• _Action item_: Exactly reproduce the lines from the line containing "Apply for Recertification" to the end of the data below, inclusive, and nothing else.

Data to process section start

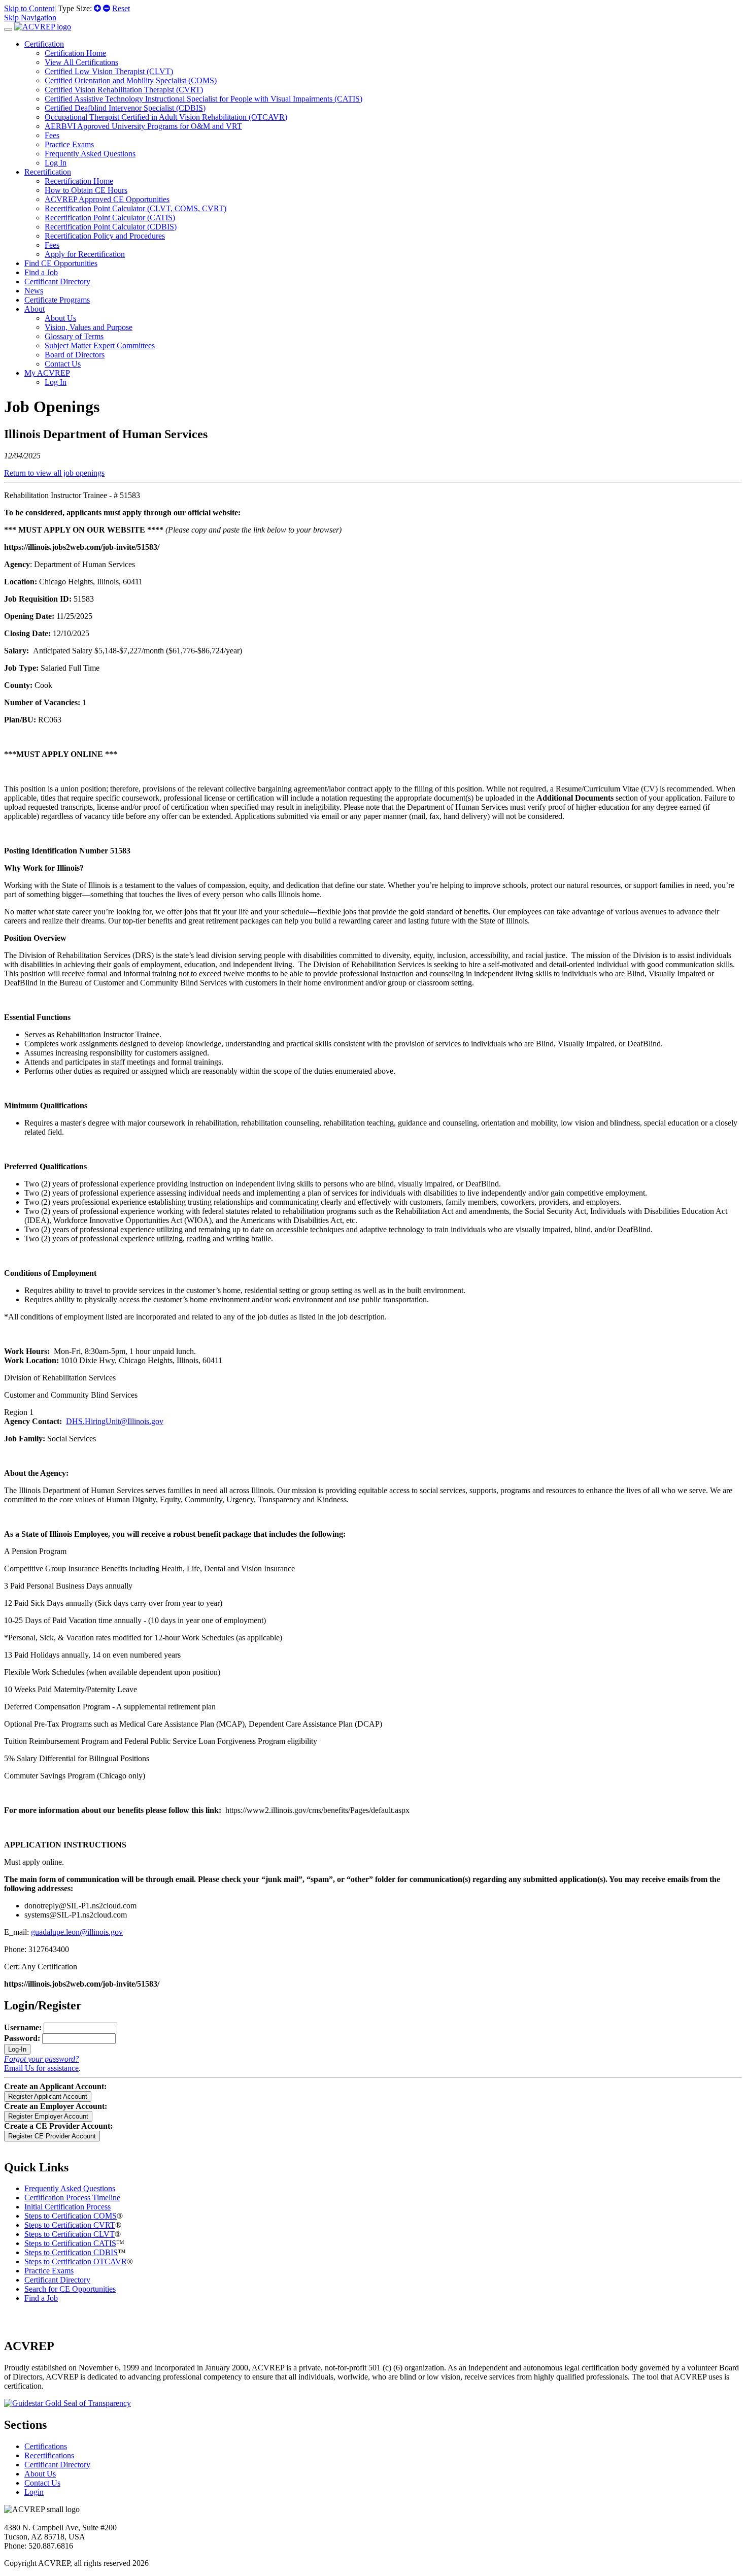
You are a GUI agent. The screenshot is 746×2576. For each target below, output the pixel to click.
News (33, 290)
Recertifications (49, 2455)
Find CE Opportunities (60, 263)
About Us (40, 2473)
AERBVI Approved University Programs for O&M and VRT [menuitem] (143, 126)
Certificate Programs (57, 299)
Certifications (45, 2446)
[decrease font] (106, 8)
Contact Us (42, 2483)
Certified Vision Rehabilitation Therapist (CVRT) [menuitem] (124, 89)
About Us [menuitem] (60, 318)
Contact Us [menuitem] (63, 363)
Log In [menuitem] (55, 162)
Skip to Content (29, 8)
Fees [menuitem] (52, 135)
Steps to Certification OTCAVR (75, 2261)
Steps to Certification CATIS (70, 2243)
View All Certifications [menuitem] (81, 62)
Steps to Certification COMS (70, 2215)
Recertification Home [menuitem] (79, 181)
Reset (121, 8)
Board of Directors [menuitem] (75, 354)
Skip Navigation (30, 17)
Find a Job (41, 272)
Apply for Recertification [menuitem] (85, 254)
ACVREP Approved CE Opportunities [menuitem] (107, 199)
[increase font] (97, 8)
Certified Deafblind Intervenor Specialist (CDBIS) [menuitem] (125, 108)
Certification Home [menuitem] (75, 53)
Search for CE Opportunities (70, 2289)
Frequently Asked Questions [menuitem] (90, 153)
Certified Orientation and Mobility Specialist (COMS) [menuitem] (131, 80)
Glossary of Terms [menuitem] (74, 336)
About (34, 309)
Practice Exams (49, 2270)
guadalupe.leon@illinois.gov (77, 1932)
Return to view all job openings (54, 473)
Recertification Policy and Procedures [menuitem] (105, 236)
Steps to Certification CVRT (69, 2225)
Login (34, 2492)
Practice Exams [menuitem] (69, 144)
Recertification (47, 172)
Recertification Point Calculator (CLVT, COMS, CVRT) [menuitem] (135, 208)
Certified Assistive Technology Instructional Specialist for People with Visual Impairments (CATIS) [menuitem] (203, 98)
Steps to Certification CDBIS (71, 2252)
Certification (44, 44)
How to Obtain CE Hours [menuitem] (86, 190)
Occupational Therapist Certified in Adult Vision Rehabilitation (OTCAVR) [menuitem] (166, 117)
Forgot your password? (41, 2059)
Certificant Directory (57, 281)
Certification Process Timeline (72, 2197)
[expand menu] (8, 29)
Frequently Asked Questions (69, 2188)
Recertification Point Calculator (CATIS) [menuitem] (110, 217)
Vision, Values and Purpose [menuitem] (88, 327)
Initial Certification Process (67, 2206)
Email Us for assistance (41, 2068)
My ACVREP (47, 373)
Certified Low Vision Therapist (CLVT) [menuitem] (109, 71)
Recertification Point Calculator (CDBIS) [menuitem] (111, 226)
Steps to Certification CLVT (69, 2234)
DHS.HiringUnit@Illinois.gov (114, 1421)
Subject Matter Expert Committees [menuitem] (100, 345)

Data to process section end

• _Finished exercise_:
Apply for Recertification [menuitem] (85, 254)
ACVREP Approved CE Opportunities [menuitem] (107, 199)
[increase font] (97, 8)
Certified Deafblind Intervenor Specialist (CDBIS) [menuitem] (125, 108)
Certification Home [menuitem] (75, 53)
Search for CE Opportunities (70, 2289)
Frequently Asked Questions [menuitem] (90, 153)
Certified Orientation and Mobility Specialist (COMS) [menuitem] (131, 80)
Glossary of Terms [menuitem] (74, 336)
About (34, 309)
Practice Exams (49, 2270)
guadalupe.leon@illinois.gov (77, 1932)
Return to view all job openings (54, 473)
Recertification Policy and Procedures [menuitem] (105, 236)
Steps to Certification CVRT (69, 2225)
Login (34, 2492)
Practice Exams [menuitem] (69, 144)
Recertification (47, 172)
Recertification Point Calculator (CLVT, COMS, CVRT) [menuitem] (135, 208)
Certified Assistive Technology Instructional Specialist for People with Visual Impairments (CATIS) [menuitem] (203, 98)
Steps to Certification CDBIS (71, 2252)
Certification (44, 44)
How to Obtain CE Hours [menuitem] (86, 190)
Occupational Therapist Certified in Adult Vision Rehabilitation (OTCAVR) [menuitem] (166, 117)
Forgot your password? (41, 2059)
Certificant Directory (57, 281)
Certification Process Timeline (72, 2197)
[expand menu] (8, 29)
Frequently Asked Questions (69, 2188)
Recertification Point Calculator (CATIS) [menuitem] (110, 217)
Vision, Values and Purpose [menuitem] (88, 327)
Initial Certification Process (67, 2206)
Email Us for assistance (41, 2068)
My ACVREP (47, 373)
Certified Low Vision Therapist (CLVT) [menuitem] (109, 71)
Recertification Point Calculator (CDBIS) [menuitem] (111, 226)
Steps to Certification CLVT (69, 2234)
DHS.HiringUnit@Illinois.gov (114, 1421)
Subject Matter Expert Committees [menuitem] (100, 345)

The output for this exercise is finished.